Summary
holding that when no date is alleged in the State's notice, the notice is unreasonable
Summary of this case from WHAM v. STATEOpinion
No. 2-03-307-CR
Delivered: May 13, 2004. DO NOT PUBLISH. Tex.R.App.P. 47.2(b).
Appeal from the 43rd District Court of Parker County.
Michael K. Burns, Weatehrford, TX, for appellant. Don Schnebly, Dist. Atty., and Edward D. Lewallen, Asst. Dist. Atty., Weatherford, TX, for appellee.

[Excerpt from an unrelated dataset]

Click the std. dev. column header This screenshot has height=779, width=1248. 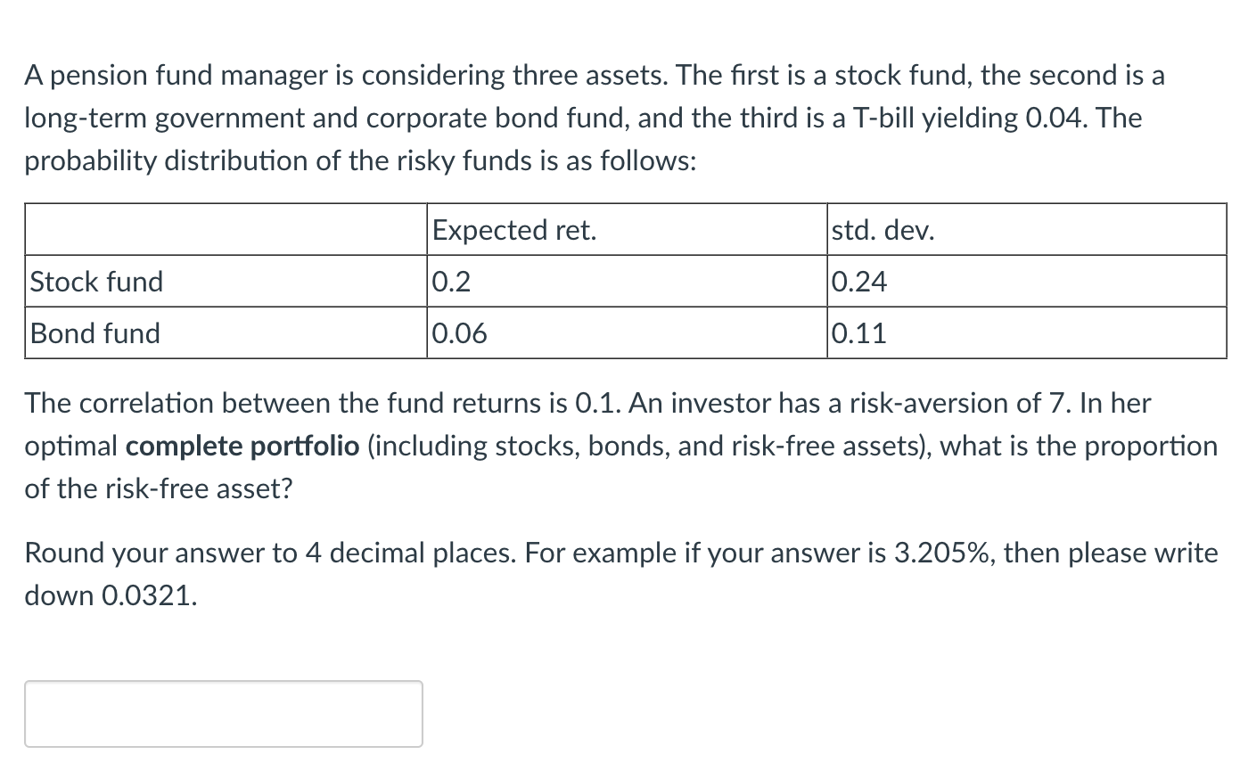click(883, 230)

PANEL B: HOLMAN, GARDNER, and WALKER, JJ.
MEMORANDUM OPINION
See Tex.R.App.P. 47.4.
I. Introduction
Appellant Scottie Eugene Brown appeals his conviction for manslaughter. In one issue, Brown contends that the trial court erred by admitting evidence of certain extraneous bad acts at punishment because the State failed to give him notice of the dates of the acts and the counties where these particular acts occurred as required by Texas Code of Criminal Procedure article 37.07, section 3(g). Tex. Code Crim. Proc. Ann. art. 37.07, § 3(g) (Vernon Supp. 2004). We will affirm.II. Factual Background
In October 2001, Brown entered the residence of his estranged wife, Deanna Murach, and shot her live-in boyfriend, Colton Jacob Kern. Brown then pointed the gun at Murach and ordered her into the living room. Once in the living room, Brown rested the gun on his chin and stated that he was going to kill himself. Eventually, Brown left and told Murach not to call the police for five minutes. The jury found Brown not guilty of murder, but found him guilty of manslaughter. During the punishment hearing, the State offered Murach's testimony that Brown had previously burglarized a hardware store, previously assaulted Russell Hayes, used marihuana daily, possessed a very bad temper, and frequently backed her into corners, held her down, and prevented her from leaving the house. The jury assessed Brown's punishment at twenty years' confinement and a fine of $10,000.III. Standard of Review
We review claims challenging the admission of evidence of extraneous offenses under an abuse of discretion standard. See Roethel v. State, 80 S.W.3d 276, 280 (Tex. App.-Austin 2002, no pet.) (citing Mitchell v. State, 931 S.W.2d 950, 953 (Tex.Crim. App. 1996)). We will affirm the trial court's decision if it is within "the zone of reasonable disagreement." Roethel, 80 S.W.3d at 280.IV. Notice Unreasonable
In his sole issue, Brown contends that the trial court erred by admitting evidence of extraneous bad acts because the State's notice pursuant to Texas Code of Criminal Procedure article 37.07, section 3(g) failed to include the dates on which the acts occurred. Specifically, Brown complains that the following extraneous bad act evidence should not have been admitted: his pattern of holding Murach down and not allowing her to get up; his pattern of backing Murach into corners; his pattern of not allowing Murach to leave the house; his pattern of marihuana use. The State responds that its notice to Brown substantially complied with article 37.07, section 3(g) because Brown's pattern of extraneous bad acts occurred on multiple dates, not merely one specific, identifiable date. Tex. Code Crim. Proc. Ann. art. 37.07, § 3(g). In the alternative, the State argues that any error in admitting the extraneous offenses was harmless. Article 37.07, section 3(g) provides that, when the defendant timely requests notice of the State's intent to introduce at punishment an extraneous bad act that has not resulted in a final conviction, the State must give the defendant reasonable notice in advance of trial. See Tex. Code Crim. Proc. Ann. art. 37.07, § 3(g) (incorporating Texas Rule of Evidence 404(b)'s reasonable notice requirement). Such notice is reasonable only if it includes the date on which the alleged crime or bad act occurred. Id. The purpose of article 37.07, section 3(g) is to avoid unfair surprise, that is, trial by ambush. Nance v. State, 946 S.W.2d 490, 493 (Tex. App.-Fort Worth 1997, pet. ref'd). Here, the State's notice listed thirty-four extraneous offenses or bad acts including:— Pattern of holding Deanna Murach down and not allowing her to get up.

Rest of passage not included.